Hamm stops him before he leaves and thanks him for his services. Clov thanks him, and Hamm says they are obliged to each other. He asks him for a last favor, to cover him with the sheet, but Clov has already left. He tries to move the chair with the gaff. Clov enters, outfitted for his journey. Hamm doesn't know he's there, and throws away the useless gaff. He cleans his glasses, and recites some poetry (the opening quatrain of Charles Baudelaire's sonnet, "Recueillement"). He resumes telling his story about the man and his child, repeating how the man wanted his child with him. Hamm recalls it was the moment he was waiting for; he asked the man if he didn't want to abandon his son and prevent him from blooming while the man dies. He also addresses the child, and says that his father knows only death. Hamm twice calls out "Father" and, not hearing anything, says, "We're coming." He discards his dog and his whistle. He calls out for Clov, but hears nothing. He takes out his handkerchief, unfolds it, and says "You…remain." He covers his face with the handkerchief and sits motionless.

Analysis

The ending is the beginning; Clov has not left after all, Hamm is again covered with the handkerchief, and they are doomed to repeat the same day over again. Beckett teases us by briefly resolving the tension over Clov's departure, but he returns, and neither death nor a willful escape will ever arrive in his cyclical existence. The child who appears outside is a figure of resurrection and recreation that Hamm and Clov fear, as his ability to procreate confirms their fears that life is, indeed, cyclical.

But it is their fault alone that life is cyclical; Clov chooses to return, and Hamm is reluctant to end the game, and even to end his final story, to which he keeps adding. But his attachment to life is hardly positive, and if he can't enjoy it, then he tries his best to make sure others can't, either. With the knowledge of his heinous refusal to give Mother Pegg the light she needed to live, alongside his stinginess with food in his story about the man and child, Clov's cruel deprivation of Hamm's pain-killer and other amenities makes sense. The irony is also apparent; blind Hamm wants to keep others in the dark as well, and his cleaning his glasses is a poignant, futile act. Clov, too, ends pessimistically; his dour list of the things "They said" are, according to a journal of Beckett's, the five dispensers of life's consolations (in Clov's order): love, friendship, nature, science, and mercy. He is a believer in none of these things, all having betrayed him (the first three are obvious; science proves no cure to their problems, and no one has mercy on them, nor do they have mercy on anyone else).

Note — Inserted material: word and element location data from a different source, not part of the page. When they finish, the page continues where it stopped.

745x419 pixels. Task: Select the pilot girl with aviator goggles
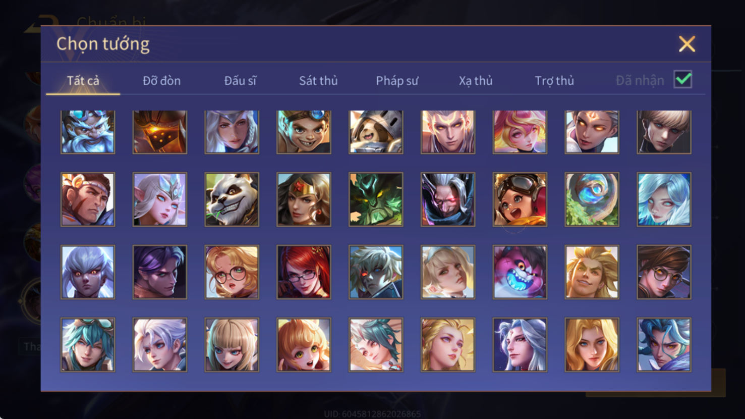[520, 199]
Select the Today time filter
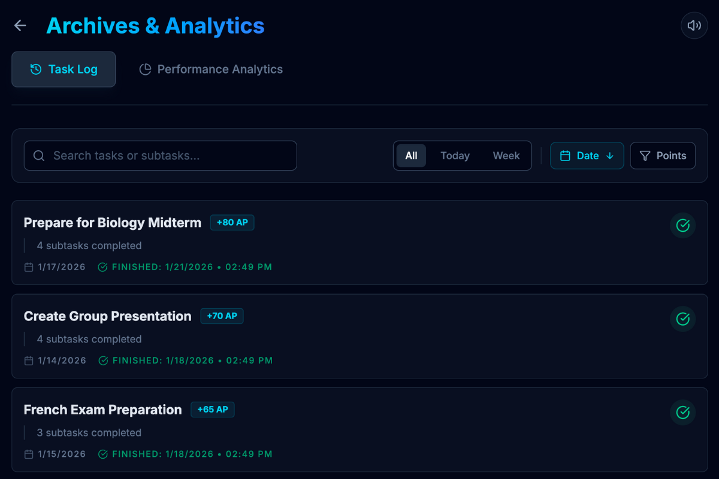719x479 pixels. [x=455, y=156]
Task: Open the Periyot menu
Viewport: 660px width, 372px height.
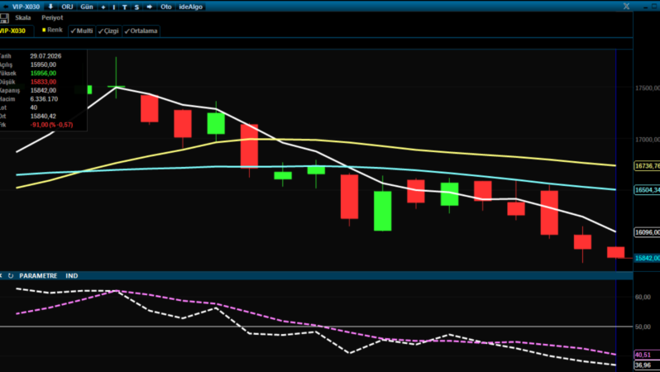Action: tap(52, 17)
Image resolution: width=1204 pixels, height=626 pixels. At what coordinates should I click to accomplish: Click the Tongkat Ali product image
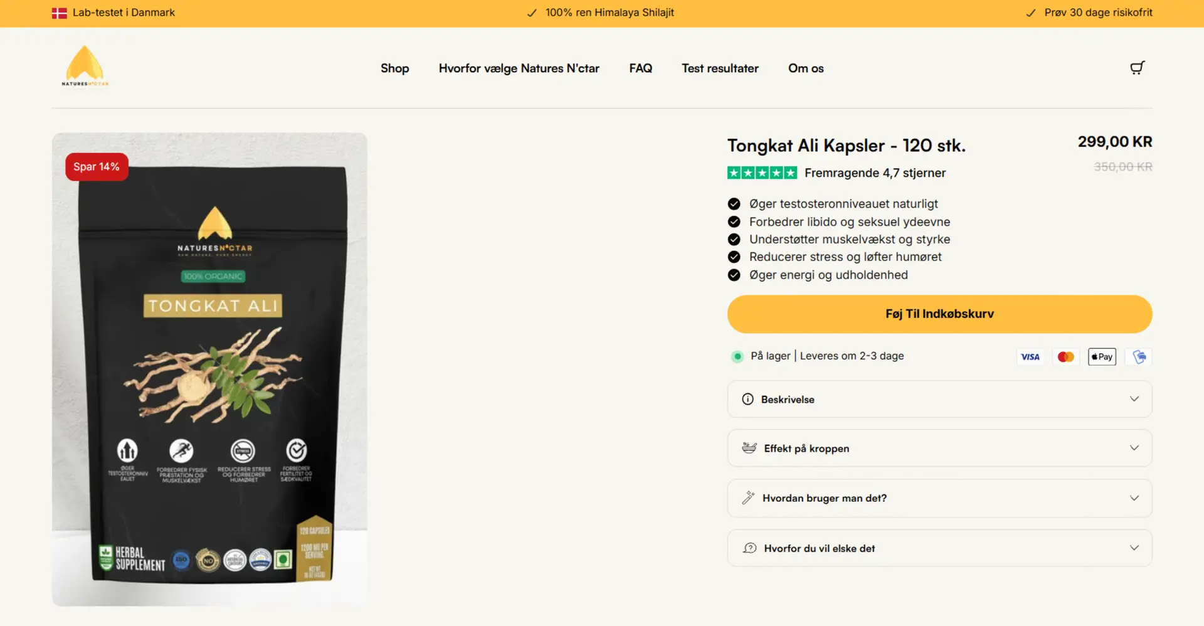click(209, 369)
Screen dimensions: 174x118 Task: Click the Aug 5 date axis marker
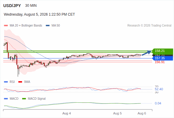(117, 113)
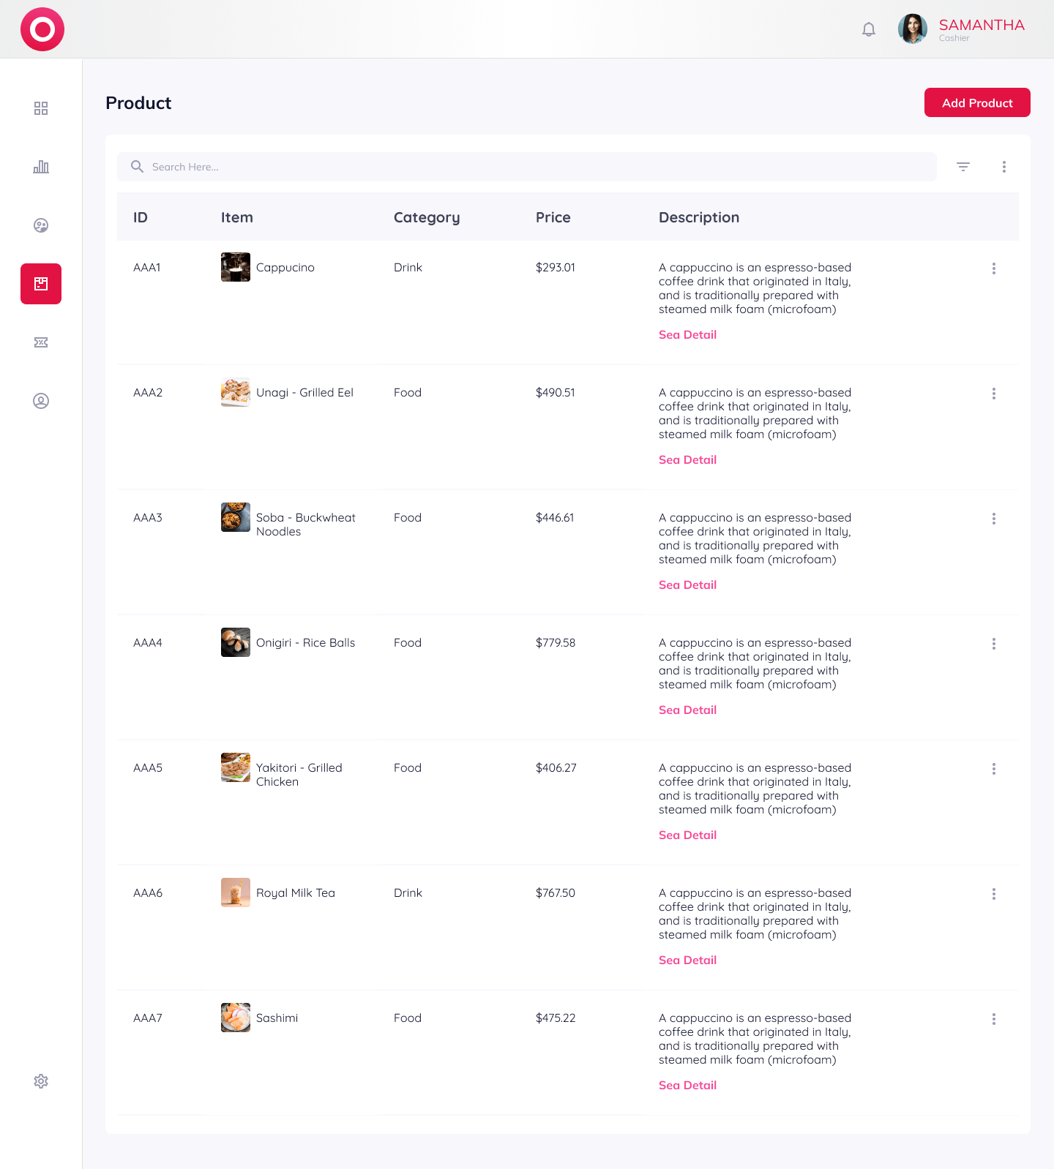Viewport: 1054px width, 1169px height.
Task: Open the bar chart analytics icon
Action: coord(41,167)

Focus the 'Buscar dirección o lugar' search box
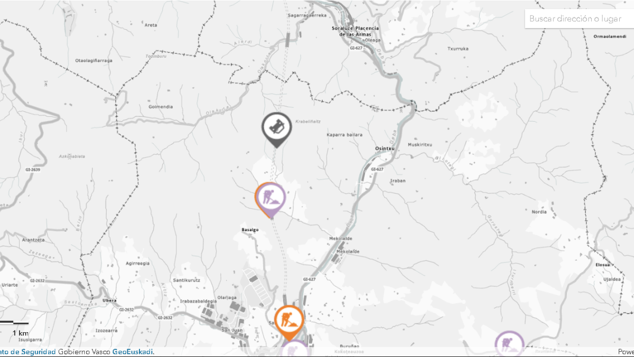click(x=579, y=19)
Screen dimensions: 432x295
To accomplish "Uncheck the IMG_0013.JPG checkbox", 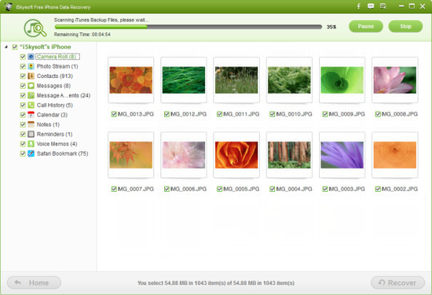I will pos(114,114).
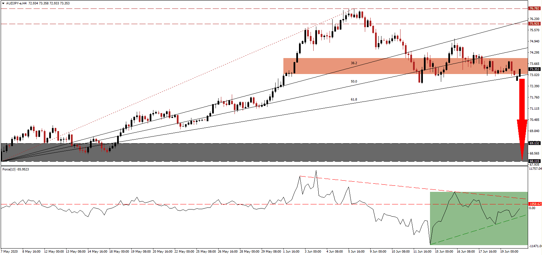
Task: Click the 7 May 2020 date label
Action: coord(10,252)
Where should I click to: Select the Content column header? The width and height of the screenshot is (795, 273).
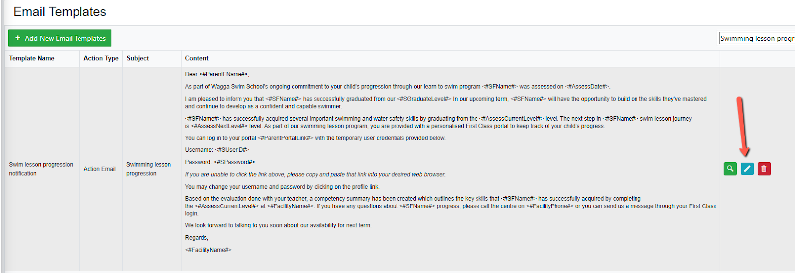[197, 58]

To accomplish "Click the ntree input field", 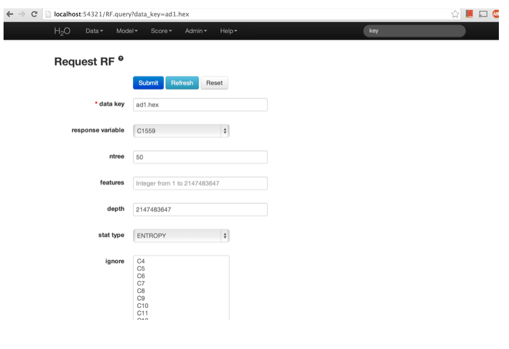I will 200,157.
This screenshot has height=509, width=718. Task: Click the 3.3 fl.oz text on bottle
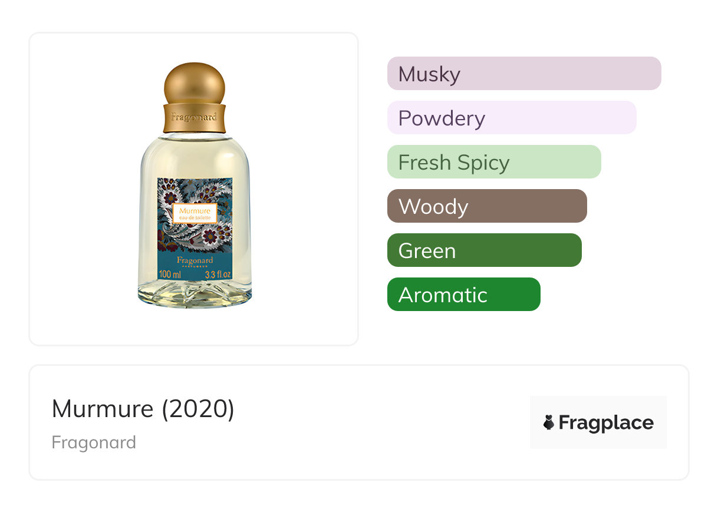pyautogui.click(x=218, y=275)
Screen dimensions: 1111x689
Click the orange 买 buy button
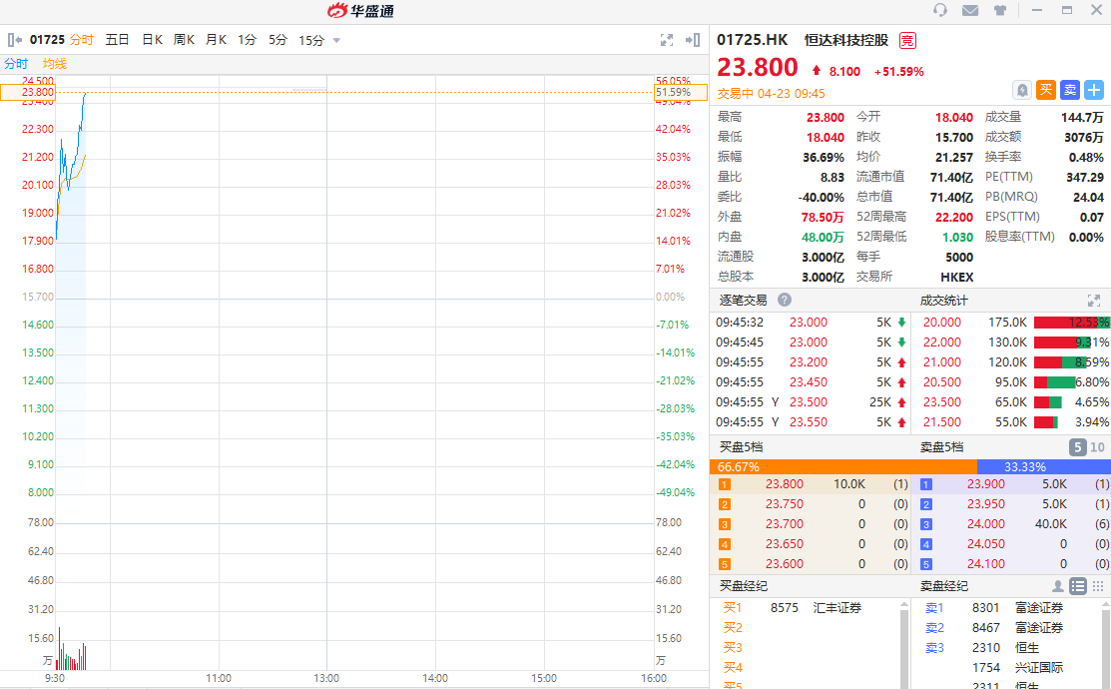[x=1046, y=90]
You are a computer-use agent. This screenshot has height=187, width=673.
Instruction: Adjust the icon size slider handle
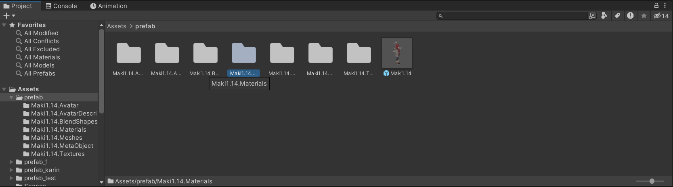tap(652, 181)
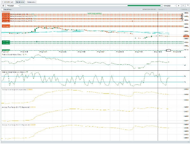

The play also finishes on a self-conscious note designed to make the audience more aware of its status as a play; just as neither Hamm nor Clov can escape, neither should the audience be allowed to escape into the fantasy of the theater. Hamm makes references to his aside, his final soliloquy, and an "underplot," and his replacing the handkerchief creates a final image of a theater curtain closing—one that will only open again tomorrow.